La cuestión del sentimiento de nación es políticamente relevante, desde luego, en la medida precisa en que pueda sustraerse a las teorizaciones sobre el nacionalismo de los profetas del momento.  No dudo que haya nacionalismos políticamente eficaces, tanto como los hay políticamente perniciosos.  Mi tesis es que un nacionalismo democrático solo puede sostenerse en un sentimiento de nación no-nacionalista—de otra forma será siempre pernicioso. 

En la reciente novela de Louise Erdrich, The Night Watchman, que tematiza los esfuerzos del Congreso norteamericano en 1953 a manos del senador de Utah Arthur Watkins, un “racista pomposo” y mormón, para “terminar” las ayudas federales a tribus indígenas ya reducidas a la pobreza por los robos y expolios continuos en la expansión norteamericana hacia el Oeste, uno de los personajes dice que nunca se irá de esa tierra por la sencilla razón de que la tierra y su cielo están llenos de fantasmas y espíritus que nunca se fueron, y que esos fantasmas y espíritus le reclaman.  Podemos desechar tal noción como un ejemplo más de realismo mágico, apto para primitivos y subdesarrollados, pero también podemos pensar que todo sentimiento de nación es en el fondo una relación con los muertos, con la sobrevida de los muertos cuya existencia ha pasado a ti, sin que la hubieras pedido pero de la que eres directamente responsable.  De esa responsabilidad—una responsabilidad hacia los muertos que se proyecta necesariamente hacia vidas futuras, por las que los muertos se preocupan justamente en tanto fantasmas y espíritus—nace una pasión política nacional, puesto que mis muertos entrelazan sus vidas con las de muchos otros muertos cuya experiencia histórica fue compartida, para bien o para mal.  Si para bien puede cuidarse el legado y si para mal convendrá pedir cuentas.  Ese es el sentimiento de nación, que por supuesto no excluye sino que incluye simpatía y solidaridad hacia otros sentimientos similares, que la infrapolítica puede aceptar, a mi juicio.
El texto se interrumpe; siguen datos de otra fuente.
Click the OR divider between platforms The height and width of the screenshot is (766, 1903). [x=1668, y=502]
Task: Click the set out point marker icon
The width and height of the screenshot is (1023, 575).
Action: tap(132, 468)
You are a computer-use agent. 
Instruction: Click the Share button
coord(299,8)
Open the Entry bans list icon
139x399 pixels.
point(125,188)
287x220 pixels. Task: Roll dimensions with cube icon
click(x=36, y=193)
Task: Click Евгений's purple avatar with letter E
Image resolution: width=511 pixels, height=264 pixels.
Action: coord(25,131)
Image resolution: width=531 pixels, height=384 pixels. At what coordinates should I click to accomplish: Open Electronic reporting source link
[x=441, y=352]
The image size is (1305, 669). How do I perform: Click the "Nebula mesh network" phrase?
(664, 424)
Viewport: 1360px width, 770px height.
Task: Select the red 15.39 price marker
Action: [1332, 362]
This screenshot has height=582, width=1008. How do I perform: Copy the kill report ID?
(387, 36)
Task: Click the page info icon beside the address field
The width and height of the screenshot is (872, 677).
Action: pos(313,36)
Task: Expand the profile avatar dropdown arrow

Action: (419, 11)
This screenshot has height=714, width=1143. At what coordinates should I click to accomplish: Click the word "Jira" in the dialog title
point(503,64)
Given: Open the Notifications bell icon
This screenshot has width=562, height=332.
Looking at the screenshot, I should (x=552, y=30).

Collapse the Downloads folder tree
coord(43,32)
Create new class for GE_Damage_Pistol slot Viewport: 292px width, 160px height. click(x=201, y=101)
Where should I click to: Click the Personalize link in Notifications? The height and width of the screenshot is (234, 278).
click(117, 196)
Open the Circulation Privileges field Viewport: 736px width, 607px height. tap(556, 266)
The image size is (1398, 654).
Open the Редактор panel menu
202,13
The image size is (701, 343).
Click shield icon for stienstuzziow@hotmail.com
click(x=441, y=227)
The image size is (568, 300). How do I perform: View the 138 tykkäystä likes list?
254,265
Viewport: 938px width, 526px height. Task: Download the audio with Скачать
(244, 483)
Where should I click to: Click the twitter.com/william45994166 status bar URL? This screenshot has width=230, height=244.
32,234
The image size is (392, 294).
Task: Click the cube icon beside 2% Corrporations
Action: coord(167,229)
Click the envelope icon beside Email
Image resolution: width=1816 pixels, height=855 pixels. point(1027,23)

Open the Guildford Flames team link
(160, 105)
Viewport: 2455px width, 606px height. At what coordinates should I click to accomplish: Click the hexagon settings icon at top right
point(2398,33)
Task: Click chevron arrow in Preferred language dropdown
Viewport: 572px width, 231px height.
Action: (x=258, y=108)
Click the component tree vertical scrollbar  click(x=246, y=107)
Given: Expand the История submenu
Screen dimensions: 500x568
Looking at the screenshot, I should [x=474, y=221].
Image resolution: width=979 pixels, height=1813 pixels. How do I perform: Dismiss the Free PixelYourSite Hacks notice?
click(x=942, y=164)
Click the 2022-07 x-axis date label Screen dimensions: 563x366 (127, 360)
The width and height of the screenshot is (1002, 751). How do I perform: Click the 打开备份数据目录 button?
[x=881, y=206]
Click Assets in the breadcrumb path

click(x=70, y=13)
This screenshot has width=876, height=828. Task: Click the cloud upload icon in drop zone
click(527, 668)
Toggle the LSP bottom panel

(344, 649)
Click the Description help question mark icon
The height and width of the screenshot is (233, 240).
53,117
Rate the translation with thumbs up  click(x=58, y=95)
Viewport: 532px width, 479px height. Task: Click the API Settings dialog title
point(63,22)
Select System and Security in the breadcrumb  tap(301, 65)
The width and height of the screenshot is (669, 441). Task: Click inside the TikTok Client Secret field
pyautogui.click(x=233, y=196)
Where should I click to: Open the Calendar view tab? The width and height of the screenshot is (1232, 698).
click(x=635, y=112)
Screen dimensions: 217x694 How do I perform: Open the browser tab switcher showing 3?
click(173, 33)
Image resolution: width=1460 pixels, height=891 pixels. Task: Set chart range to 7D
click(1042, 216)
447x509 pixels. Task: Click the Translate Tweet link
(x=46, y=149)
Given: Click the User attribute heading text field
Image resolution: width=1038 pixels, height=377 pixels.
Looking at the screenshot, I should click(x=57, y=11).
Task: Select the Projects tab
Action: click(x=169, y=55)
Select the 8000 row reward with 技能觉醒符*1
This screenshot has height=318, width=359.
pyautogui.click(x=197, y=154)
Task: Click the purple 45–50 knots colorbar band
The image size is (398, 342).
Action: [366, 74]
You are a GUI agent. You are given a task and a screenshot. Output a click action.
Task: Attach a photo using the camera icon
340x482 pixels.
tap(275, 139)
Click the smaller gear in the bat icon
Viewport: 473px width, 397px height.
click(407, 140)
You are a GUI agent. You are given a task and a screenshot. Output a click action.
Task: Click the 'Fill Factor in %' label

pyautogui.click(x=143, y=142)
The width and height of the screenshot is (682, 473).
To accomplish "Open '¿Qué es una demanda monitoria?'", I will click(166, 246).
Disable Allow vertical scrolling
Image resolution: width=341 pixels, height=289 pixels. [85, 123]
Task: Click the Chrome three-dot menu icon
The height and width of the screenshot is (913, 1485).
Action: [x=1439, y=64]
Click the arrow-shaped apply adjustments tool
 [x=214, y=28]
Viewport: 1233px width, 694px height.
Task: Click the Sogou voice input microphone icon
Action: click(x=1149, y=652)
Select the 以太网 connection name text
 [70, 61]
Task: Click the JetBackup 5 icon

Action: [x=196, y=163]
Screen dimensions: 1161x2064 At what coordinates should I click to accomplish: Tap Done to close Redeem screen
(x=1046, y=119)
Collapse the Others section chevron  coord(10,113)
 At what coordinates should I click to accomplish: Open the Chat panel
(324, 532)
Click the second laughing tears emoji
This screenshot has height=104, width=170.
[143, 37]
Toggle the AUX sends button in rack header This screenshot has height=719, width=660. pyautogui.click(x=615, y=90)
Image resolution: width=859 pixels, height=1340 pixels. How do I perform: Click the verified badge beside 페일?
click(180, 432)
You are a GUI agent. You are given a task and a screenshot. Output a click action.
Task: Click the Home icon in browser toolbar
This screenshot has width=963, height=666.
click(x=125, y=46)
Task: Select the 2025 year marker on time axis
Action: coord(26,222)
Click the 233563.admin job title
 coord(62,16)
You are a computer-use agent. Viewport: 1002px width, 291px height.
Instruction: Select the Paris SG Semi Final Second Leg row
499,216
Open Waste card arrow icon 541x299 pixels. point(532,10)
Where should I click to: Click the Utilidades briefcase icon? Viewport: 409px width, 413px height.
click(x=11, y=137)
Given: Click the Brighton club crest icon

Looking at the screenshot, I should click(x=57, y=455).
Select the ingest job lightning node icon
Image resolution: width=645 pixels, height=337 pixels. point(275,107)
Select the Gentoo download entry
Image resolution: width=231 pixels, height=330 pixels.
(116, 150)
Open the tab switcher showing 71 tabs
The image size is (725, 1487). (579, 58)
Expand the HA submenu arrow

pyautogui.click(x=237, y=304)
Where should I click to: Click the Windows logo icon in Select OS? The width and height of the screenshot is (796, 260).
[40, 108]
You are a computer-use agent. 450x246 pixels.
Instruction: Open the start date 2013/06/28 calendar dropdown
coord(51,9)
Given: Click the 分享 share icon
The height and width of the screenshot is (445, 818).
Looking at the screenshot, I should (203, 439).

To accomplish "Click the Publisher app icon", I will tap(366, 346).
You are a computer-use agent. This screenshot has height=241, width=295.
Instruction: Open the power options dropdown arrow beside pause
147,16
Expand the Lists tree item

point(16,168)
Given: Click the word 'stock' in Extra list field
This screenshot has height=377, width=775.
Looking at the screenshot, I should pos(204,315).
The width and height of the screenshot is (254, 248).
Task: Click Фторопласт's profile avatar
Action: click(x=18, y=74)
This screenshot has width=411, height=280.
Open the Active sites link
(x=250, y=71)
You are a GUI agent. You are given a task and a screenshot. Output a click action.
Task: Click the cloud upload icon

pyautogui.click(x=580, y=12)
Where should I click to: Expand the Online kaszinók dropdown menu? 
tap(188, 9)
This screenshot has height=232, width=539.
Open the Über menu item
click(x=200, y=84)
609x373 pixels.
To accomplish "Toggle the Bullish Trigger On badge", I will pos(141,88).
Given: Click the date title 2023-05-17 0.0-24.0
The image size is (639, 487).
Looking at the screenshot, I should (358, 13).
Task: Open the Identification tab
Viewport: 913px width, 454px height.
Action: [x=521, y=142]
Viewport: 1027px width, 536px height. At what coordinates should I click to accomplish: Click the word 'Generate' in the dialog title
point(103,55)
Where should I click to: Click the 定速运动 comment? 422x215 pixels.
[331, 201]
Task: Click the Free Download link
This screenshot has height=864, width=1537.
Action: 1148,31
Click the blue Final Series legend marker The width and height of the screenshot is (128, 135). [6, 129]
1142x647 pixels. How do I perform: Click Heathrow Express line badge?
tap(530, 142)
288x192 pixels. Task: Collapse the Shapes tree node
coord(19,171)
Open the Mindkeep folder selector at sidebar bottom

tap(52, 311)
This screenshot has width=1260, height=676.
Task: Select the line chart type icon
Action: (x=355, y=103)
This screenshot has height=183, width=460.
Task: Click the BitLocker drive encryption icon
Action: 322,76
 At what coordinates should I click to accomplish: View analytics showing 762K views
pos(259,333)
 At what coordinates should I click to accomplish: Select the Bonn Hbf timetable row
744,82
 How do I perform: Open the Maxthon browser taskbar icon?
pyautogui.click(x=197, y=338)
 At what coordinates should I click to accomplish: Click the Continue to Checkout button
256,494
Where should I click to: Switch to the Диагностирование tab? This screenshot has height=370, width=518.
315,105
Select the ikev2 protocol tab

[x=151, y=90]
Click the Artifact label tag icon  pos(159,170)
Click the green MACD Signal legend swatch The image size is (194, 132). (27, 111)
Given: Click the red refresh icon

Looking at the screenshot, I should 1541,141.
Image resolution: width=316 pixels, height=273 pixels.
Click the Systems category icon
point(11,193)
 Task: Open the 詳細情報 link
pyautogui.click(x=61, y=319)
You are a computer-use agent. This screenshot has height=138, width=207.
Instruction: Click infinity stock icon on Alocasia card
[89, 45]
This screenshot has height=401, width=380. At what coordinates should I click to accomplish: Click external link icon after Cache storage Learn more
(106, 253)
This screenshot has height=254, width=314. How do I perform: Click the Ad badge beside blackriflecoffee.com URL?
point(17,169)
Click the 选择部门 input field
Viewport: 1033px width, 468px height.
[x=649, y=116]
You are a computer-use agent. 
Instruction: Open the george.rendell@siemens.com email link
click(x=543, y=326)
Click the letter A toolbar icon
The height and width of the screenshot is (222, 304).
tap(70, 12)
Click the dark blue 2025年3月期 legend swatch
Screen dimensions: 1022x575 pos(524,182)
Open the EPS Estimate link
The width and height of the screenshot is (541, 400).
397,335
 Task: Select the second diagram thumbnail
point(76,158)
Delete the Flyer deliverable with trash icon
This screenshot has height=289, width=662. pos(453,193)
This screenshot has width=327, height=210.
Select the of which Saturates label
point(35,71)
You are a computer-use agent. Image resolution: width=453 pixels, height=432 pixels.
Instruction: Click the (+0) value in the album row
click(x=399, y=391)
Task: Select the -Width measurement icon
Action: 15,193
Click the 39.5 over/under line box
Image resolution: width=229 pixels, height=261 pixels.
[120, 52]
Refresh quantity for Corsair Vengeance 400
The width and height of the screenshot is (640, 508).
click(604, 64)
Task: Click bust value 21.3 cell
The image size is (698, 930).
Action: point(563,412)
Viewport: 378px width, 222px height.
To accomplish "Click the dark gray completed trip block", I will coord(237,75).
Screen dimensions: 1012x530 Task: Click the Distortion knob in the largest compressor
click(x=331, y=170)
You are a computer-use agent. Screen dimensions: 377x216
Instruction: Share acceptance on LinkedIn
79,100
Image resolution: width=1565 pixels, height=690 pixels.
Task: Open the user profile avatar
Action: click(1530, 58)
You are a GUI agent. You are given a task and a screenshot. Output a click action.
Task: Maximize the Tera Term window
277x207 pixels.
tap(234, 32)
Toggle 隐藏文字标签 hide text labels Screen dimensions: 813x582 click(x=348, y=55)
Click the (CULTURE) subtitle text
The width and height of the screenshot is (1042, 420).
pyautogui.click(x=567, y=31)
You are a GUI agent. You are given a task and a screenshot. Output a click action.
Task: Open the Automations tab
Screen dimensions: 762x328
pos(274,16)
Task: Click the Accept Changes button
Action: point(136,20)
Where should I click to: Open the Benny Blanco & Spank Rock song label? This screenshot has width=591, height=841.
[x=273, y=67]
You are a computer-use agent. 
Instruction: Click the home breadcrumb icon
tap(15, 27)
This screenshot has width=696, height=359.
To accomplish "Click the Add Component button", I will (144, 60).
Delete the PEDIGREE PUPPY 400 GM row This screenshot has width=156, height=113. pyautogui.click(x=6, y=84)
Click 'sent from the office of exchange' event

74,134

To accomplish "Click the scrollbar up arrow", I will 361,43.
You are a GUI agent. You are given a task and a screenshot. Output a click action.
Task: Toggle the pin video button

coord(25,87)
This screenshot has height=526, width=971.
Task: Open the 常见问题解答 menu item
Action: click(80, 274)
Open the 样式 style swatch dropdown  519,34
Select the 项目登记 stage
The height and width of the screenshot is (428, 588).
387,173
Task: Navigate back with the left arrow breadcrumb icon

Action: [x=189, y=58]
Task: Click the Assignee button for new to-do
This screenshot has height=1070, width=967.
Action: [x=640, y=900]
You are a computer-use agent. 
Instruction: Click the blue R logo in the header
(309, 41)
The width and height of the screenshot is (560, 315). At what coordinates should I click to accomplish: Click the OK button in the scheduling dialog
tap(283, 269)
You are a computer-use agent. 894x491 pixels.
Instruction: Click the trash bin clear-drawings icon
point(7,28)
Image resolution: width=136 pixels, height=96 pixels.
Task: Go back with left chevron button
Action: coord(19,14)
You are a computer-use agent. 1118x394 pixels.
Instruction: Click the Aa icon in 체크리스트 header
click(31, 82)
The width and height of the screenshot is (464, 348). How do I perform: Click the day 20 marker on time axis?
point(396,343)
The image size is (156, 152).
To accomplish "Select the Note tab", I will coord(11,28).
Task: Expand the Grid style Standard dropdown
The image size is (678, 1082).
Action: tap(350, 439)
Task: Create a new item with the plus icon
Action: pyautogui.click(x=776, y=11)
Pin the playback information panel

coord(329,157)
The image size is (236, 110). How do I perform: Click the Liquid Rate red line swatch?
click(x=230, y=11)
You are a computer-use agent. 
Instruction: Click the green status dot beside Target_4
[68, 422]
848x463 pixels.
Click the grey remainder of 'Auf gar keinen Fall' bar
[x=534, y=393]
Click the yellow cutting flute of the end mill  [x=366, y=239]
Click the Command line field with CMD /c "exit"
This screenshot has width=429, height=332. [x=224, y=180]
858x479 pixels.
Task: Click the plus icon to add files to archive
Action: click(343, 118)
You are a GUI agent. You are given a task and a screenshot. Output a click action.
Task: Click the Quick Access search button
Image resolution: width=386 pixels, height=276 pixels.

Si nadie es más que nadie, nadie tiene legitimidad de dominación.  Nadie, en democracia, está legitimado para vivir de la dominación o subordinación de otros.  Ocurre, por supuesto, pero no ocurre legítimamente.  En algo tan sencillo como eso se liquida la aspiración nacionalista a favor de un sentimiento político de nación.  El nacionalismo no es otra cosa que la proyección fetichista y compensatoria del sentimiento de nación a favor del imperativo de dominación y control.  El nacionalismo demanda o, si tiene éxito y logra hegemonía, establece la dominación de unos sobre otros sobre una legitimidad bastarda e impostada, siempre bastarda e impostada en la precisa medida en que busca dominación.  Revienta el sentimiento de nación como afecto por las generaciones enterradas y su semilla futura a favor de una hipóstasis de poder excluyente basado en el privilegio de pertenencia, que para ser privilegio debe ser negado a otros.  Pero cualquier constitución nacional en democracia es siempre existencial antes que política, es el precipitado de las voces y acciones de los muertos—la ley no es sino la palabra de los muertos.  Sobre esa base hay civismo democrático, cuyo imperativo es la disminución de la violencia como relación entre personas.  Solo en el ámbito de una violencia menor es posible vivir infrapolíticamente, lo cual quiere decir en primer lugar: vivir sin estar secuestrado ni por la dominación ni por la pretensión de dominio. 

Sin duda es fácil—desde luego, no tan difícil–extrapolar desde todo esto al ámbito directamente político.  Pero hace falta querer hacerlo.